# '82 rabbit L problems



## nergizr82 (Mar 10, 2009)

im pretty new here and was wondering if someone could point me in the right directions on my problems with my rabbit. it is a 1982 cis fuel injected 5spd 2dr hatch back. problems- hard start everytime, poor mileage, hesitation, loss of power and acceleration, and consumes oil. where do u guys/ladies think i should start? what has been replaced so far with new or remanufactured is radiator, altenator, water pump, drive shafts, and shocks/struts. whats been replaced with used timing belt tensioner pully. everything else is pretty much stock that i know of since i purchased it in '03 other than basic tune up stuff. any help would be great and i hope i can find what im looking for here. thanks

thanks for the suggestions guys. i got that book and its helpin me understand the fuel system better. im going to check the timing first though cause i just remembered that a while ago i changed out the timing belt tensioner pulley with a used one cause the old one the bearing was shot so i think i did put the timing belt on wrong lol stupid me. and another question is it normal to have pressure release from the gas cap? cause every time i fill up and take the gas cap off theres pressure released from the filler neck. any ideas?
guess what guys lol my timing belt was screwed up missin about 4 inches worth of teeth. put a new one on it damn its run a lot smoother now lol and did a compression test all cylinders are around 100psi so that ok kinda i mean for being stock and all. but i think my rings are starting to go im getting some blow by. put my hand over the tail pipe and it spotted my hand with black dots. you guys think this is rings?
_Modified by nergizr82 at 1:00 PM 3-24-2009_


_Modified by nergizr82 at 2:02 AM 3-28-2009_


----------



## where_2 (Jul 21, 2003)

*Re: '82 rabbit L problems (nergizr82)*

You should start with the "Bosch Fuel Injection & Engine Management" book by Probst. Once you understand the functionality of the system, then we'll get on to what to replace. (it actually has a good troubleshooting guide, which reminds me, I need to get mine back from a friend in Virginia who is coming to town next week) Amazon has them from $21 new, from $14 used. That's about the cost of a tank of gas these days! 

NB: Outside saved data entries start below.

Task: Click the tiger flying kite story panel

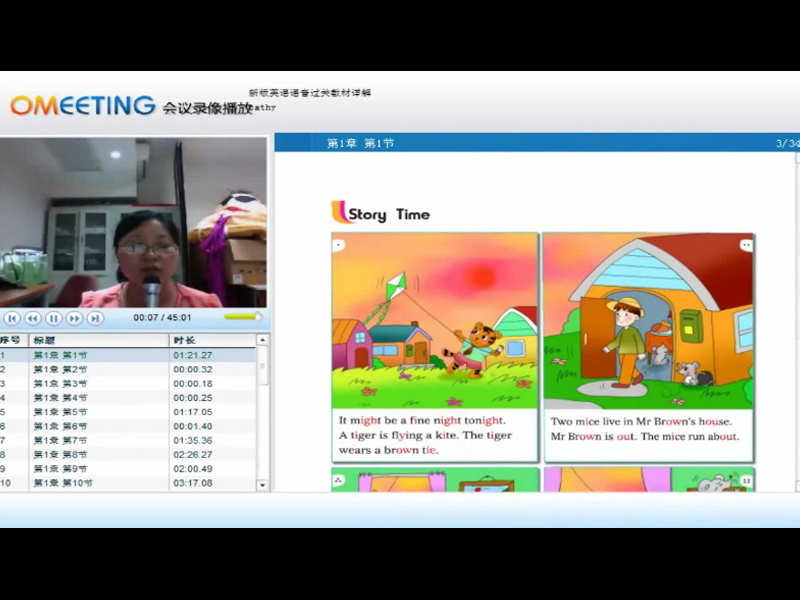Action: point(435,346)
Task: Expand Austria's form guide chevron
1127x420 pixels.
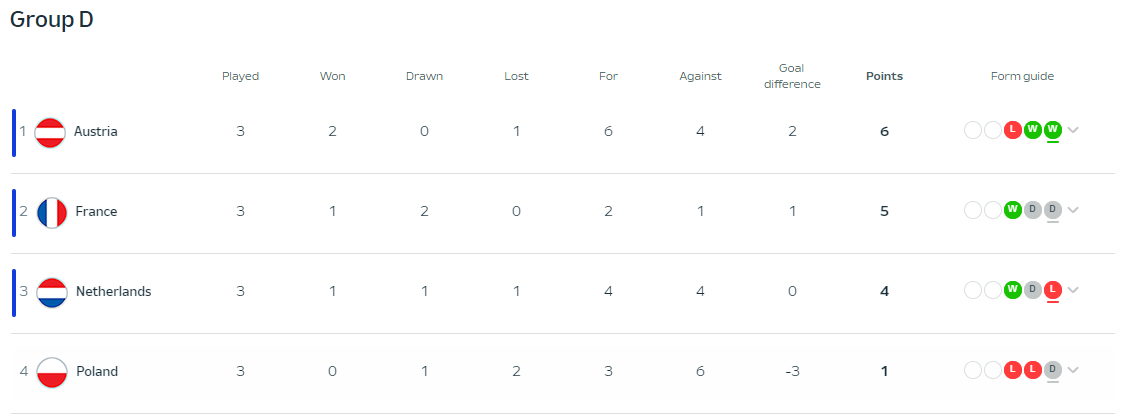Action: pyautogui.click(x=1073, y=130)
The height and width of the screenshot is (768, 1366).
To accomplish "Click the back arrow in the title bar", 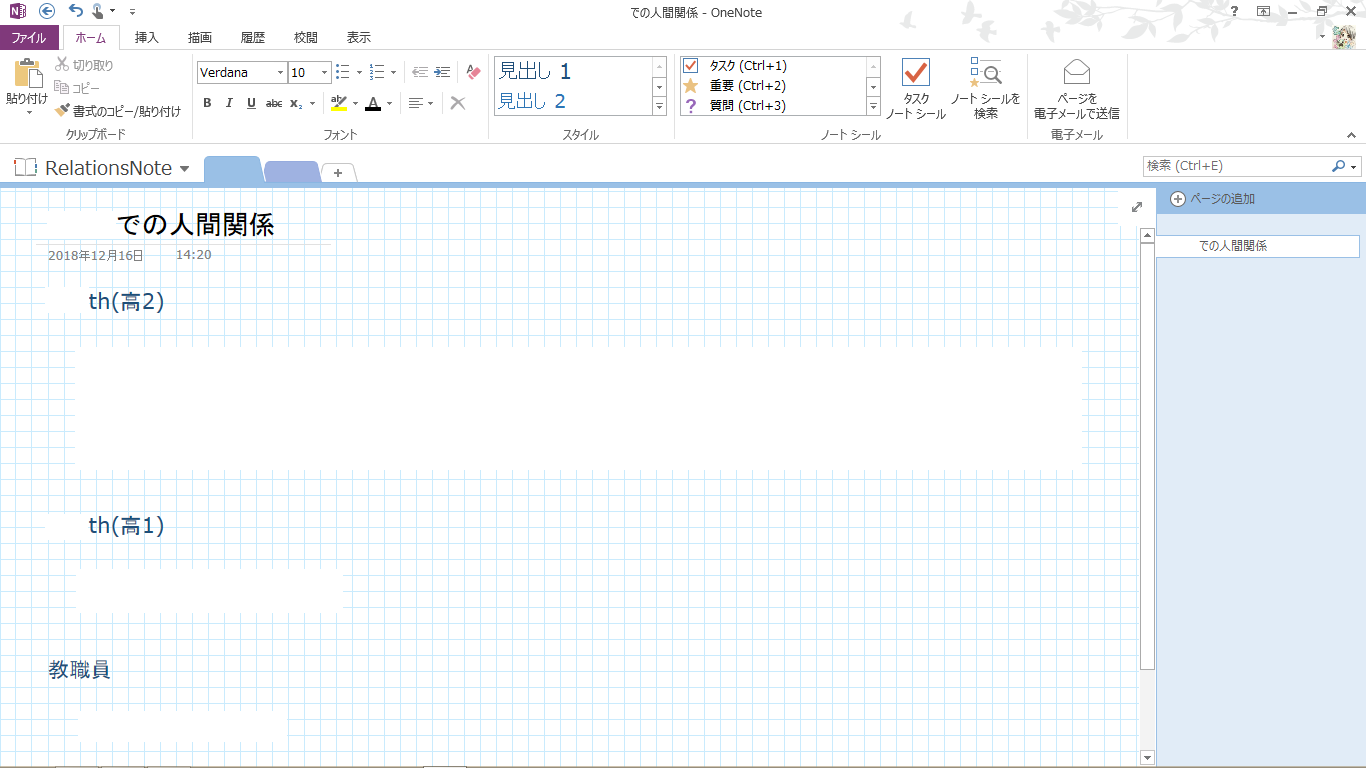I will pyautogui.click(x=47, y=11).
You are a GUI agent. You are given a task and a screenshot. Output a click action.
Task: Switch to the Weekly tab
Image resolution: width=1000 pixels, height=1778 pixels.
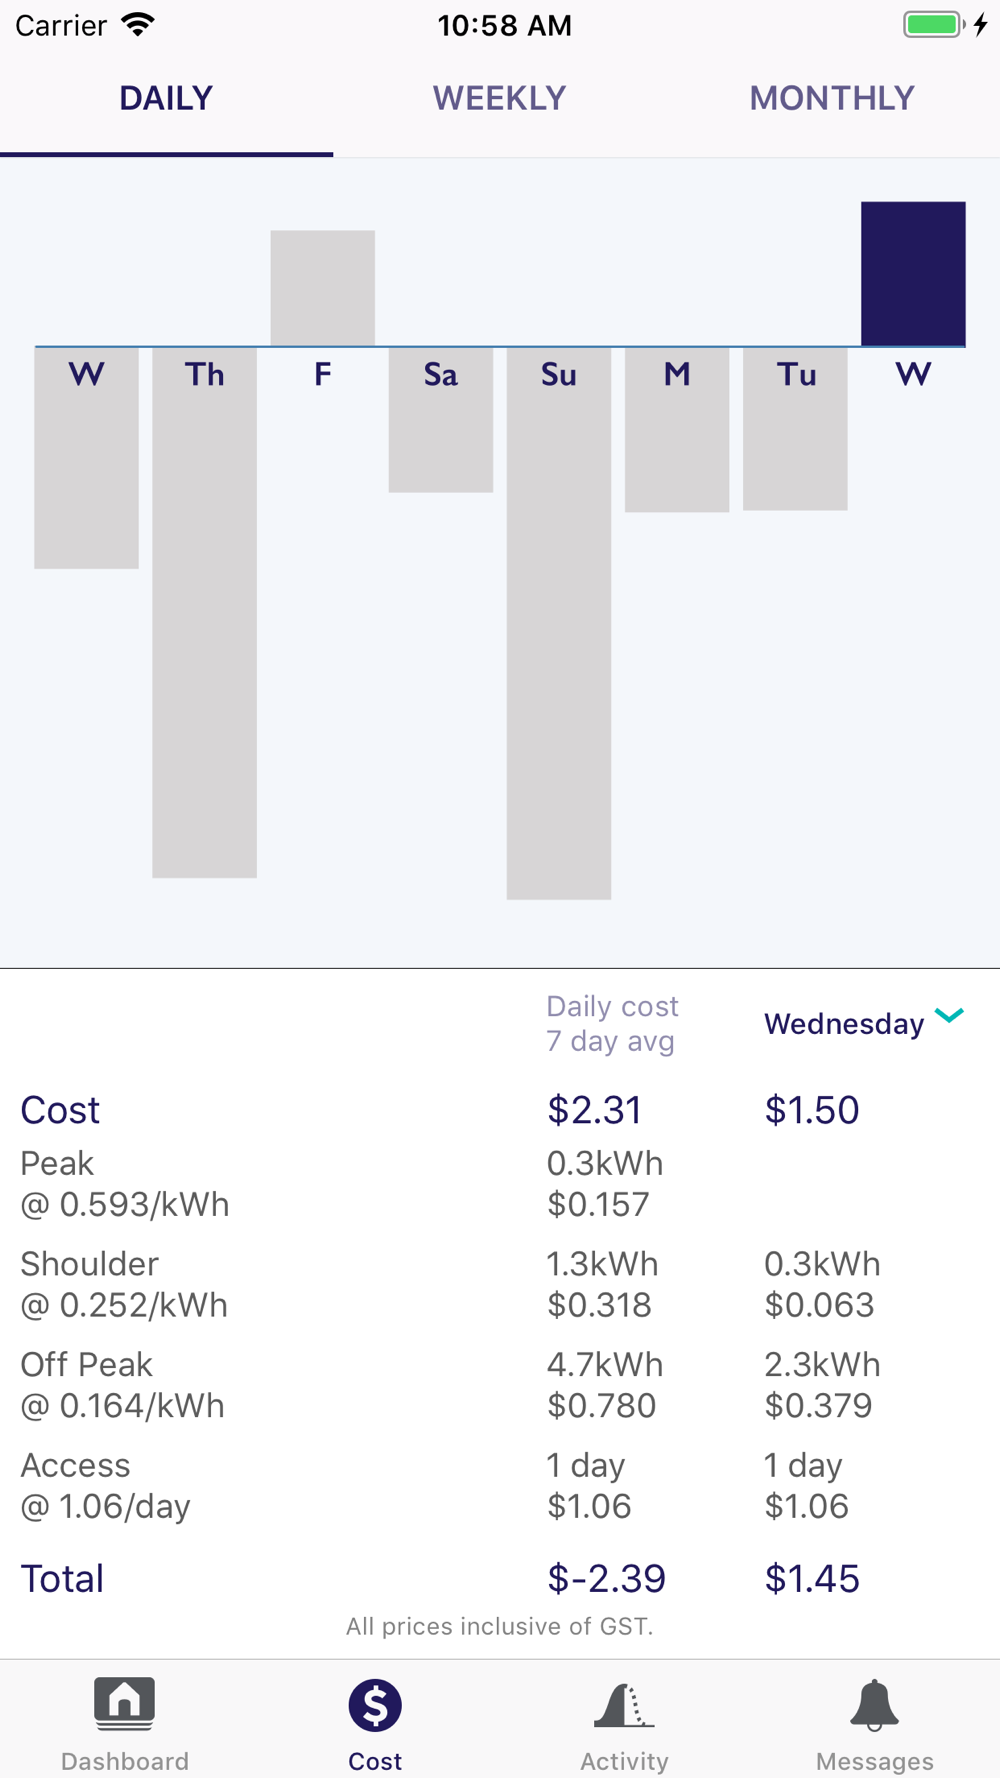[x=499, y=98]
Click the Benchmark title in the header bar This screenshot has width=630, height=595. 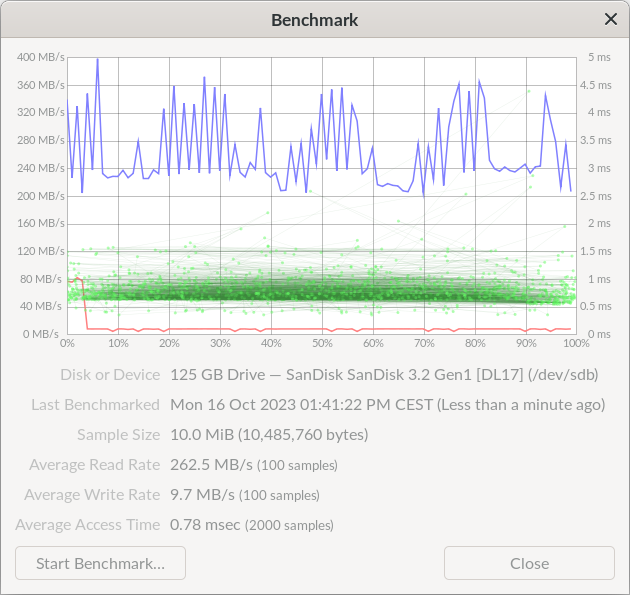pos(314,20)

The reason I suggest the fuel injection book is because you noted that you have hard starting, poor fuel economy, and hesitation. If you fix those issues, you'll be saving money on fuel, and in this economy, that's always a good thing. http://****************.com/smile/emthup.gif Savng $ on fuel helps fund other upgrade/refurb projects on the car.








Based on my former '80 Scirocco_S with a 5speed, you should be getting in the neighborhood of 27-30mpg. On the highway, I used to get ~30-33mpg, despite having an '85 Golf_//_GTI engine under the hood. When I swapped out my 1.6L engine for the 1.8L, my fuel economy stayed pretty consistent, or improved slightly. They're light cars, and the K-Jetronic fuel injection was pretty efficient when it was working correctly. 


_Modified by where_2 at 8:10 PM 3-10-2009_


----------



## alpinweiss (Aug 10, 2007)

*Re: '82 rabbit L problems (where_2)*

While I agree with your advice on fuel injection, the Rabbit is also consuming oil. So I wonder if there is not a more basic problem with the engine internals.
I would start with a compression test and a cylinder leakdown test to rule out any major problems with valves, rings, head gasket, etc. Oil burning could be as simple as bad valve stem seals, but the 1982 Westmoreland cars had the improved seal design, so this is less likely than on pre-1981 cars.
After this, I agree on checking fuel injection and related systems to address the drivability problems. 
Timing belt? Could it have been reinstalled wrong?


----------



## where_2 (Jul 21, 2003)

*Re: '82 rabbit L problems (alpinweiss)*


_Quote, originally posted by *alpinweiss* »_Timing belt? Could it have been reinstalled wrong? 

They could _always_ have been installed one tooth off, I've done it myself. Imagine my disbelief when I checked the timing marks and found it was one tooth off... to this day, I still don't know how I managed that, but I Double and Triple check now... 
Just like the time I swapped 2 plug wires in the distributor on my '70 Beetle and spent 3 hours trying to figure out why it was backfiring out one of the dual carbs... Things happen...


----------